We first find ${\displaystyle (1-A+A^{2}-A^{3}+A^{4})}$ neglecting powers higher than ${\displaystyle z^{4}}$:

{\displaystyle {\begin{aligned}-A&=-0.3333z+0.2500z^{2}+0.0833z^{3},\\A^{2}&=+0.1111z^{2}-0.1667z^{3}+0.0069z^{4},\\-A^{3}&=-0.0370z^{3}+0.0833z^{4},\\A^{4}&=+0.0123z^{4}\\\mathrm {Sum} &=-0.3333z+0.3611z^{2}-0.1204z^{3}+0.1025z^{4}\\I(z)&=-{\frac {1}{12}}(1-A+A^{2}-A^{3}+A^{4})\\&=-{\frac {1}{12}}(1-0.3333z+0.3611z^{2}-0,1204z^{3}+0.1025z^{4}).\end{aligned}}}

We can verify the accuracy of ${\displaystyle I(z)}$ by multiplying ${\displaystyle G(z)}$ by ${\displaystyle I(z)}$. We have

{\displaystyle {\begin{aligned}I(z):1-0.3333z+0.3611z^{2}-0,1204z^{3}+0.1025z^{4},\\G(z):1+0.3333z-0.2500z^{2}-0.0833z^{3}\\1-0.3333z+0.3611z^{2}-0.1204z^{3}+0.1025z^{4}\\+0.3333z-0.1111z^{2}+0.1204z^{3}-0.0401z^{4}+0.0342z^{5}\\-0.2500z^{2}+0.0833z^{3}-0.0903z^{4}+0.0301z^{5}-0.0256z^{6}\\{-0.0833z^{3}+0.0278z^{4}-0.0301z^{5}+0.0100z^{6}-0.0085z^{7}}\\{1+0+0+0-0.0001z^{4}+0.0342z^{5}-0.0156z^{6}-0.0085z^{7}}.\end{aligned}}}

We see that the inverse filter is exact as far as the term ${\displaystyle z^{3}}$ and terms for higher powers are small. The overall effect is to create a small tail whose energy is 0.00149 or 0.1%.

To determine how the accuracy depends on the number of terms used in ${\displaystyle I(z)}$, we observe the effect on the product ${\displaystyle I(z)G(z)}$ as we successively drop high powers in ${\displaystyle I(z)}$. Dropping the ${\displaystyle z^{4}}$ term in ${\displaystyle I(z)}$ yields the product ${\displaystyle 1-0.1026z^{4}+0.0100z^{6}}$ and the energy of the tail is now 0.01063 or 1.1%. If we want accuracy of at least 1%, we must therefore retain the ${\displaystyle z^{4}}$ term.
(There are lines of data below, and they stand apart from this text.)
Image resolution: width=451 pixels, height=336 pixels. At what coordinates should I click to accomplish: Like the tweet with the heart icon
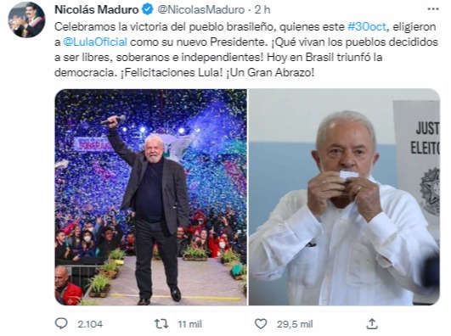(x=261, y=324)

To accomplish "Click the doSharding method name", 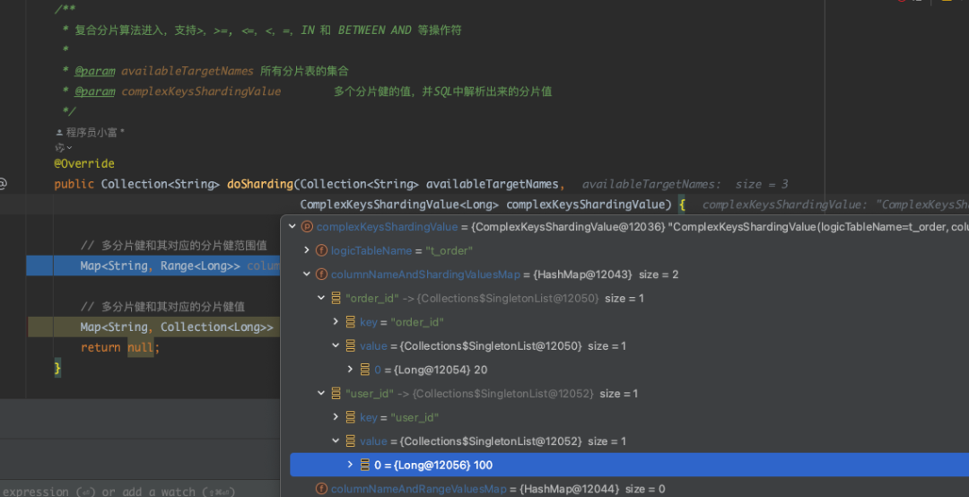I will click(259, 184).
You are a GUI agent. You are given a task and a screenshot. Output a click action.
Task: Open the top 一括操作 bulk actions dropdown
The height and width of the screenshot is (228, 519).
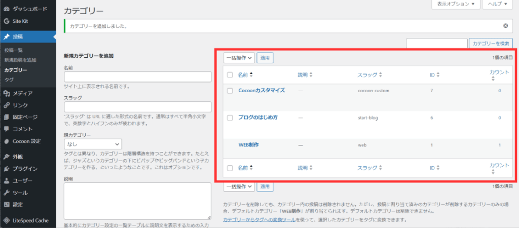point(239,58)
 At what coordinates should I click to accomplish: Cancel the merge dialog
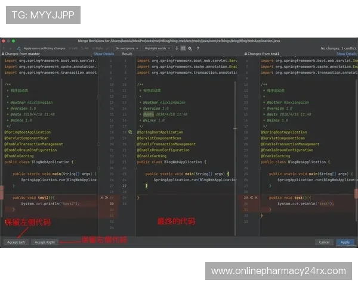[324, 243]
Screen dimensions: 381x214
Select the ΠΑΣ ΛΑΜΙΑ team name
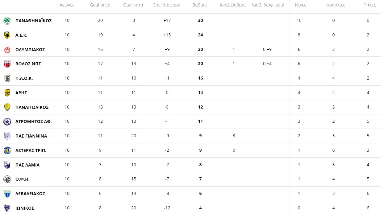27,165
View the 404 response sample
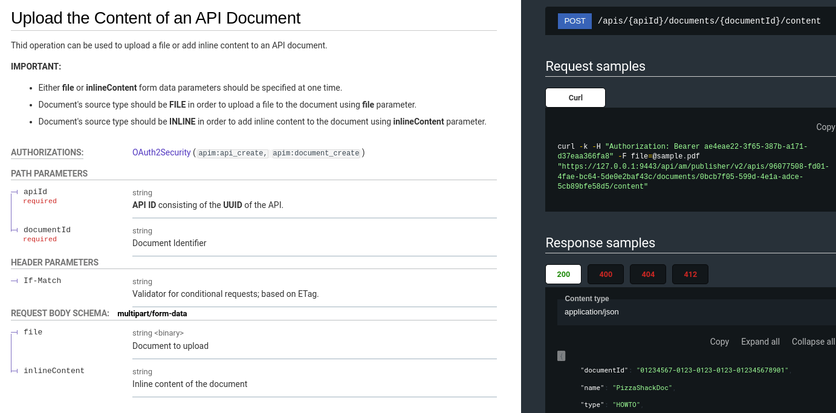This screenshot has width=836, height=413. (647, 274)
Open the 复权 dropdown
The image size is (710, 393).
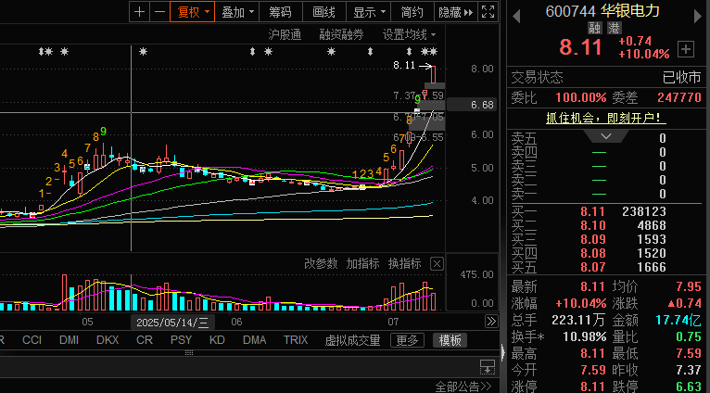195,12
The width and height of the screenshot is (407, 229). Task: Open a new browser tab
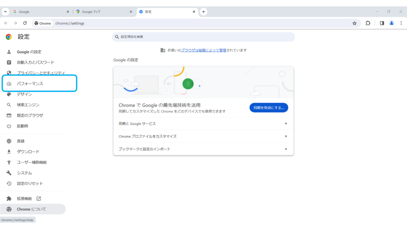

If we also delete the ${\displaystyle z^{3}}$ term in ${\displaystyle I(z)}$ [but not in ${\displaystyle G(z)}$] the product becomes ${\displaystyle 1+0.1204z^{3}-0.0625z^{4}-0.0100z^{5}}$ and the energy of the tail is 0.01850 or 1.8%. If we go one step further and drop the ${\displaystyle z^{2}}$ term in ${\displaystyle I(z)}$, we get ${\displaystyle 1-0.3611z^{2}+0.0278z^{4}}$ and the energy of the tail is 0.13107 or 13.1%.